Tamara Miller, a member of Leydig and a trademark attorney who has worked with Liss since she joined the firm as a first-year associate, says he was and remains instrumental in the firm’s success, in no small measure because of the leadership he provides both through mentoring and by example.

“I learned everything from Mark, not just the substantive law but how to interact with and best serve clients,” Miller says. “I watched Mark treat every person he dealt with at a client—no matter what their role—with the same level of respect and attentiveness. He treats the client’s money as his money in the sense of providing clients with practical, plain-speaking advice based on what he would do in their shoes.”

Miller adds that Liss is generous with his time and unselfish in his efforts to help younger attorneys build their skills and their practices. Those efforts, combined with the talents of Leydig’s lawyers, manifest themselves in many ways. Liss is particularly proud to note that five of the last six attorneys to become shareholders in the trademark group at Leydig are women.

For Liss, facilitating and encouraging the advancement of women in the practice of law is paralleled by the efforts he and Lynne, his wife of 32 years, make to promote increased representation of women behind the camera in the film industry.

“Lynne has been very active for a long time in promoting women in the arts, particularly in film,” he says. “We have supported women’s workshops at the American Film Institute as well as a number of independent films helmed by women.”

Liss and his wife are credited as producers and co-executive producers on many films directed and/or produced by women, such as the film that ultimately premiered at the 2017 Cannes Film Festival. That is how this accomplished Chicago trademark attorney wound up on the red carpet in the south of France.

“I was walking with folks like Rihanna, Jessica Chastain, Juliette Binoche, Jake Gyllenhaal and Charlize Theron. I blended right in,” Liss says with a chuckle.

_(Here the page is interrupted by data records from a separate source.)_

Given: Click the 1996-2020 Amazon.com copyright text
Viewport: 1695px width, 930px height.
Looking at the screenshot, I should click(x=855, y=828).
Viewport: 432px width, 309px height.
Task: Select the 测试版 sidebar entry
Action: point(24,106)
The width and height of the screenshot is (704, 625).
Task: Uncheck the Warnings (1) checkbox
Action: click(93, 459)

As unique an experience as that was, however, Liss takes infinitely more pride in his role as a loving father and the adoring “papa” of three grandchildren.

Liss’ clients and colleagues are also quite happy that he spends his time out of the spotlight focused on their success and making sure that their intellectual property rights are protected.

“We are extremely fortunate to have had Mark with us for more than a couple of decades,” says Dun & Bradstreet’s Mohan. “We can’t imagine anyone other than Mark caring about our brand enough to handle those important assets.”